Problem
Check each line below for "logo" and report how many have it, nothing else.

Records from a collection

········

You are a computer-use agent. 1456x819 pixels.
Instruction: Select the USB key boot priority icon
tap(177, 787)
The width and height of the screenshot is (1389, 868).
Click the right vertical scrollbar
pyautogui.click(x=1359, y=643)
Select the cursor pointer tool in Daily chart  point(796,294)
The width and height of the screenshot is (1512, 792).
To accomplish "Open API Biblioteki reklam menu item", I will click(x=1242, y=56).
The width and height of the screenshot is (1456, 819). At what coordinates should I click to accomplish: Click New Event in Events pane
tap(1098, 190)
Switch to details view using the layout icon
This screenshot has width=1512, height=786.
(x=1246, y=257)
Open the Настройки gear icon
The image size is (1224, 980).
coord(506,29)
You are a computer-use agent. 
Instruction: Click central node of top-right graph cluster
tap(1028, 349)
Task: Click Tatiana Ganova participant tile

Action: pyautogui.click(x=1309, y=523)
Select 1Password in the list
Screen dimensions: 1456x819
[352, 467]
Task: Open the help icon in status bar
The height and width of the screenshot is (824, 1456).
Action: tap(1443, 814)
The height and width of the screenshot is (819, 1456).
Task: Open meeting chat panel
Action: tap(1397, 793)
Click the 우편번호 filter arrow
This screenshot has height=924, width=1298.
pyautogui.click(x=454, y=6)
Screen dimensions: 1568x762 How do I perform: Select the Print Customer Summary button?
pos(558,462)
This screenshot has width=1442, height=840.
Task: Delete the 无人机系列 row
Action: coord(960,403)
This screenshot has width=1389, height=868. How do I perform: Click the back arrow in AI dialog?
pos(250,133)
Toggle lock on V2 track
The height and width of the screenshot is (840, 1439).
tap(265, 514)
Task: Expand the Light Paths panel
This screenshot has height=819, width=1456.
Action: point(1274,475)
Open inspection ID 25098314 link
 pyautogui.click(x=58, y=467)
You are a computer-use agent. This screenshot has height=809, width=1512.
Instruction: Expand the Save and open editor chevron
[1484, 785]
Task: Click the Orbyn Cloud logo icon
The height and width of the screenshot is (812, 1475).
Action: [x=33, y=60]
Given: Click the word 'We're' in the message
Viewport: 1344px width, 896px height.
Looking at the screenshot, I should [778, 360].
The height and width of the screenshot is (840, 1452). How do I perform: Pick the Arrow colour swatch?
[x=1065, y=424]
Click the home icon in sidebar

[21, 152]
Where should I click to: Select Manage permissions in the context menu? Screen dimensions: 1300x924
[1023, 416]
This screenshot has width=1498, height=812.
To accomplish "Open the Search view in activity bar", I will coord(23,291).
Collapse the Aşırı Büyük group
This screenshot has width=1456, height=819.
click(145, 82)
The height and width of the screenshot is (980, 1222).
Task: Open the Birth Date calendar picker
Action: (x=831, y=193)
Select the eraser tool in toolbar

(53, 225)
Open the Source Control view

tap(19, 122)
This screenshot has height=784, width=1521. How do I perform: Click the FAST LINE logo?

········

Response to this task
2